РЕЧЬ ПРИ ПОЛУЧЕНИИ ПРЕМИИ

 

Все мои последние статьи были посвящены художникам и поэтам Москвы и Ленинграда, вообще – современному искусству. Но я хочу сказать о вещах, о которых вряд ли буду когда-нибудь писать.

До знакомства с неофициальным искусством я был воспитан на образцах европейской культуры. Жить в европейской культуре – это значит разделять ее общий контекст и быть свободным в жизненных проявлениях. Это значит – жить в пространстве, большая часть которого освоена. Неофициальная культура развивается не так – здесь связи между людьми на высших уровнях смысла отсутствуют, но люди сохраняют общее в своих личных проявлениях. Когда читаешь старую русскую литературу, возникает впечатление целого, но которое не связано общим человеческим диалогом. У Достоевского человек скорее даст себя убить, чем переубедить. И начиная с «Мертвых душ» Гоголя, романа-космоса, мы знакомимся с людьми, которые не знают о существовании друг друга: Собакевич ничего не знает о Коробочке, Коробочка – о Ноздреве.
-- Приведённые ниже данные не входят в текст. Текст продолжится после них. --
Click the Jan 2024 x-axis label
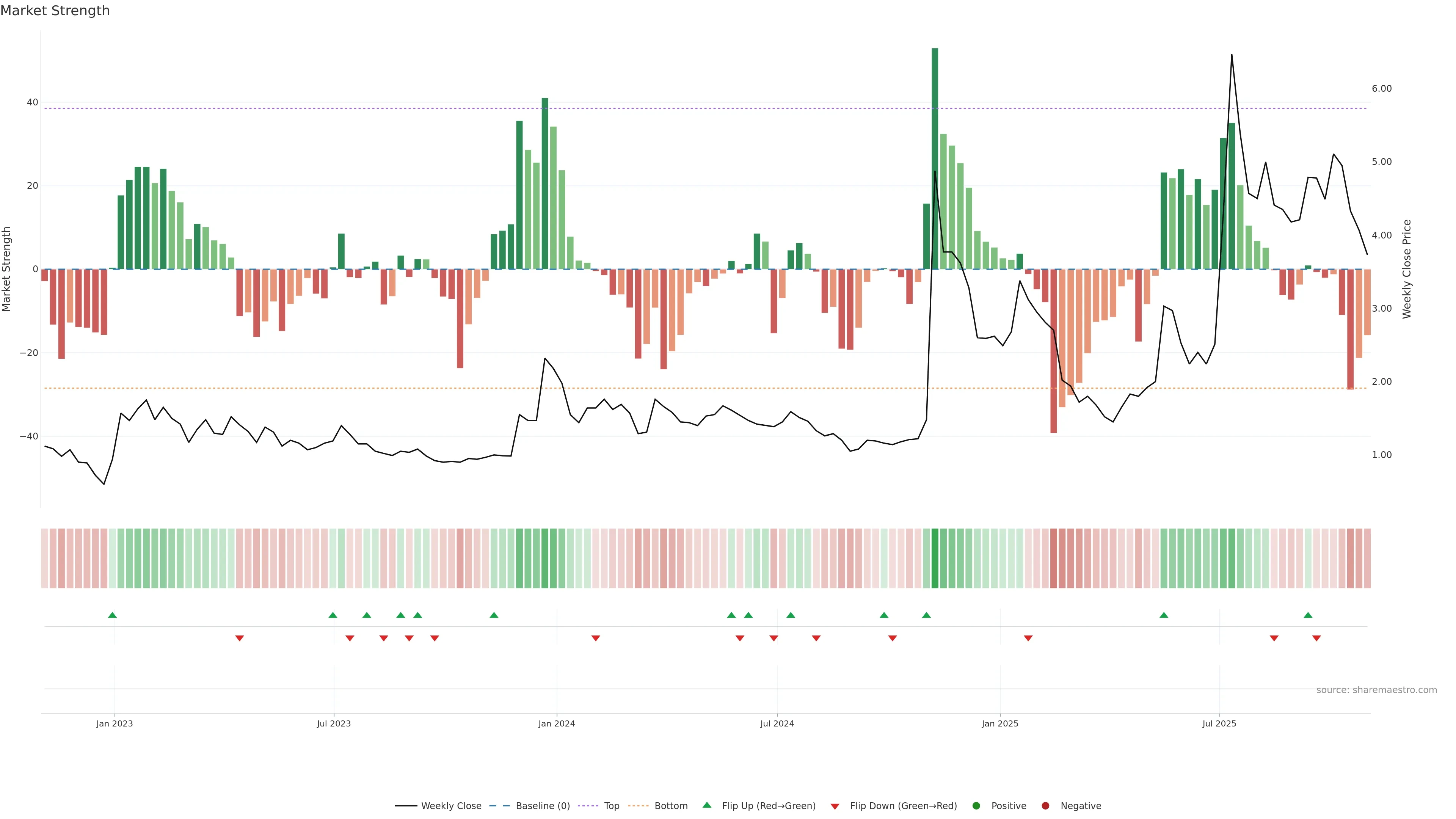tap(557, 723)
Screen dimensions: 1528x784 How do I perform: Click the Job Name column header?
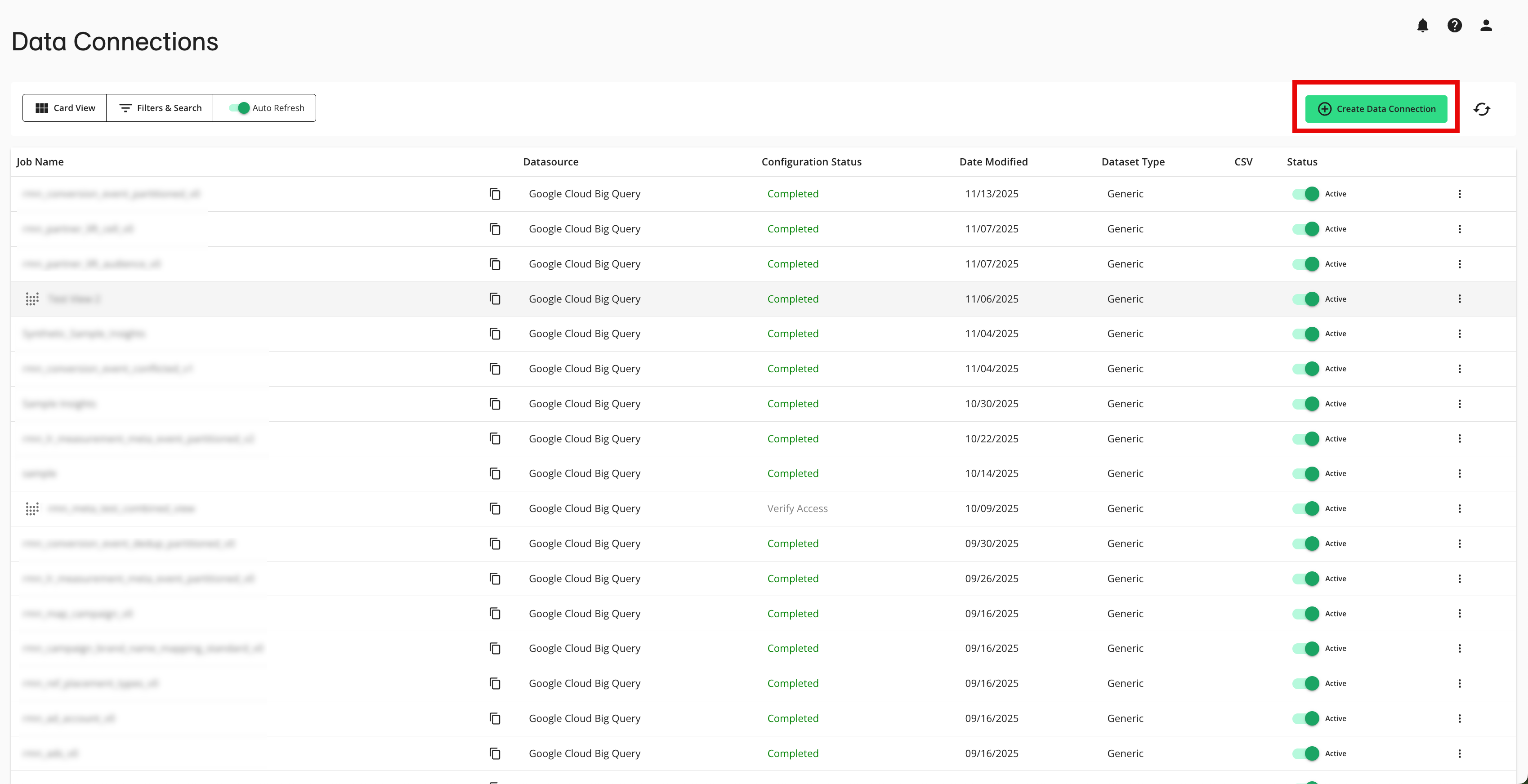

Всех персонажей связывает… автор.

Когда я впервые осознал это, я понял, что живу в другом, неевропейском мире – и был удручен. И хотя общение было, и оно продолжается, я знаю, что разрыв неустраним. Вместе с тем, я понял, что дорогой для меня мир европейской культуры утратил свой общий контекст, что по-видимому, заставляло Ницше говорить о воле к власти. Европа утратила свою общую обоснованность, а кто об этой обоснованности знает – не властвует. И у меня сложилось представление о России как о полигоне разобщения, на котором люди соединяются лишь в политическом и бытовом существовании, но не имеют общего языка.

Сегодняшний мир представляет тягостную картину – а Россия в разобщении живет сотни лет. Мы живем без неожиданностей: есть скука, раздражение, но мы являемся прекрасным подобием современного мира. И мне кажется, что этим надо воспользоваться и подумать о том, как существуют другие. Наш опыт достаточно поучителен, и наш нынешний вечер – та ситуация, которая повторяет модель современного мира. Это звучит претенциозно, но это так. И то, что мы, не понимая друг друга, умеем существовать, это урок, который следует понять и передать другим.